Item-finding entries:
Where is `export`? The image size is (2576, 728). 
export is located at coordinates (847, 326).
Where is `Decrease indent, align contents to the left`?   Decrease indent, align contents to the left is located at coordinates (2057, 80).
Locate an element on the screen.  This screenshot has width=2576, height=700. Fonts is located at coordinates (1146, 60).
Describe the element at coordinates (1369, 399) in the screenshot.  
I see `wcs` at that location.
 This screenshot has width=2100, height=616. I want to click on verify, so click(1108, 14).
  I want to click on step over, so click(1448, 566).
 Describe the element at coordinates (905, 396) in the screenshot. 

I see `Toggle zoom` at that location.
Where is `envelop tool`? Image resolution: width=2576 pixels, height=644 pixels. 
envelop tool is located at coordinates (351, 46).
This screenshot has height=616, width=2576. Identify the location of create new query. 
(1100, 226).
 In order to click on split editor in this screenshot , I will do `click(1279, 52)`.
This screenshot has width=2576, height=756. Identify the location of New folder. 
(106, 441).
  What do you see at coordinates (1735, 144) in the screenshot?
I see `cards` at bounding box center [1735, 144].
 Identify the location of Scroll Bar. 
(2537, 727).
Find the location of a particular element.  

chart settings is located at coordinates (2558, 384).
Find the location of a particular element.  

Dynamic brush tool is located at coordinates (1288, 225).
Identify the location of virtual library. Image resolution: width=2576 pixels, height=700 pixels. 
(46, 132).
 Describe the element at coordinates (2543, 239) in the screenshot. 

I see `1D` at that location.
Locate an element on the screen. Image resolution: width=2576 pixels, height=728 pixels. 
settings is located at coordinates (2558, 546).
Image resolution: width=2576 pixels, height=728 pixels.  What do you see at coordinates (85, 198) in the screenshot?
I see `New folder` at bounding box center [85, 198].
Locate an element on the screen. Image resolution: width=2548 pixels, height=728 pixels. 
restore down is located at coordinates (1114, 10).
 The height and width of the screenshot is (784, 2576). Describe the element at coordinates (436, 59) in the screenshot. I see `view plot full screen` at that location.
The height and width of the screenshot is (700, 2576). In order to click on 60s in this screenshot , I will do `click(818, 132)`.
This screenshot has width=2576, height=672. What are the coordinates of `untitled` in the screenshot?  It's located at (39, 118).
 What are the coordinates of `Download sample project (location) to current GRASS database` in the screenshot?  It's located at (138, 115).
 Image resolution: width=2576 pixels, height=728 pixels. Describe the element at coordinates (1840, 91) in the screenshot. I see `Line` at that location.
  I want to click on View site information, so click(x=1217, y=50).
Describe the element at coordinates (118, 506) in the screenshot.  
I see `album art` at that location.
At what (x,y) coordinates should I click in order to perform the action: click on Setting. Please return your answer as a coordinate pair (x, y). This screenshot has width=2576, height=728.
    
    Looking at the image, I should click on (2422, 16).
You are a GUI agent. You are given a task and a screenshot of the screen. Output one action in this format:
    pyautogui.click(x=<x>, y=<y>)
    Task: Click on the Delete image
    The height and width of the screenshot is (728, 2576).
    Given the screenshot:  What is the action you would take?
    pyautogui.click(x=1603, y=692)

TASK TO COMPLETE. Return every line of the item-finding entries above, character for character, with nothing changed, added, or left out.

RESULT OF THIS EXERCISE.
Where is `export`? The image size is (2576, 728). 
export is located at coordinates (847, 326).
Where is `Decrease indent, align contents to the left`?   Decrease indent, align contents to the left is located at coordinates (2057, 80).
Locate an element on the screen.  This screenshot has width=2576, height=700. Fonts is located at coordinates (1146, 60).
Describe the element at coordinates (1369, 399) in the screenshot.  
I see `wcs` at that location.
 This screenshot has width=2100, height=616. I want to click on verify, so click(1108, 14).
  I want to click on step over, so click(1448, 566).
 Describe the element at coordinates (905, 396) in the screenshot. 

I see `Toggle zoom` at that location.
Where is `envelop tool`? Image resolution: width=2576 pixels, height=644 pixels. 
envelop tool is located at coordinates (351, 46).
This screenshot has height=616, width=2576. Identify the location of create new query. 
(1100, 226).
 In order to click on split editor in this screenshot , I will do `click(1279, 52)`.
This screenshot has width=2576, height=756. Identify the location of New folder. 
(106, 441).
  What do you see at coordinates (1735, 144) in the screenshot?
I see `cards` at bounding box center [1735, 144].
 Identify the location of Scroll Bar. 
(2537, 727).
Find the location of a particular element.  

chart settings is located at coordinates (2558, 384).
Find the location of a particular element.  

Dynamic brush tool is located at coordinates (1288, 225).
Identify the location of virtual library. Image resolution: width=2576 pixels, height=700 pixels. 
(46, 132).
 Describe the element at coordinates (2543, 239) in the screenshot. 

I see `1D` at that location.
Locate an element on the screen. Image resolution: width=2576 pixels, height=728 pixels. 
settings is located at coordinates (2558, 546).
Image resolution: width=2576 pixels, height=728 pixels.  What do you see at coordinates (85, 198) in the screenshot?
I see `New folder` at bounding box center [85, 198].
Locate an element on the screen. Image resolution: width=2548 pixels, height=728 pixels. 
restore down is located at coordinates (1114, 10).
 The height and width of the screenshot is (784, 2576). Describe the element at coordinates (436, 59) in the screenshot. I see `view plot full screen` at that location.
The height and width of the screenshot is (700, 2576). In order to click on 60s in this screenshot , I will do `click(818, 132)`.
This screenshot has width=2576, height=672. What are the coordinates of `untitled` in the screenshot?  It's located at (39, 118).
 What are the coordinates of `Download sample project (location) to current GRASS database` in the screenshot?  It's located at (138, 115).
 Image resolution: width=2576 pixels, height=728 pixels. Describe the element at coordinates (1840, 91) in the screenshot. I see `Line` at that location.
  I want to click on View site information, so click(x=1217, y=50).
Describe the element at coordinates (118, 506) in the screenshot.  
I see `album art` at that location.
At what (x,y) coordinates should I click in order to perform the action: click on Setting. Please return your answer as a coordinate pair (x, y). This screenshot has width=2576, height=728.
    
    Looking at the image, I should click on (2422, 16).
You are a GUI agent. You are given a task and a screenshot of the screen. Output one action in this format:
    pyautogui.click(x=<x>, y=<y>)
    Task: Click on the Delete image
    The height and width of the screenshot is (728, 2576).
    Given the screenshot:  What is the action you would take?
    pyautogui.click(x=1603, y=692)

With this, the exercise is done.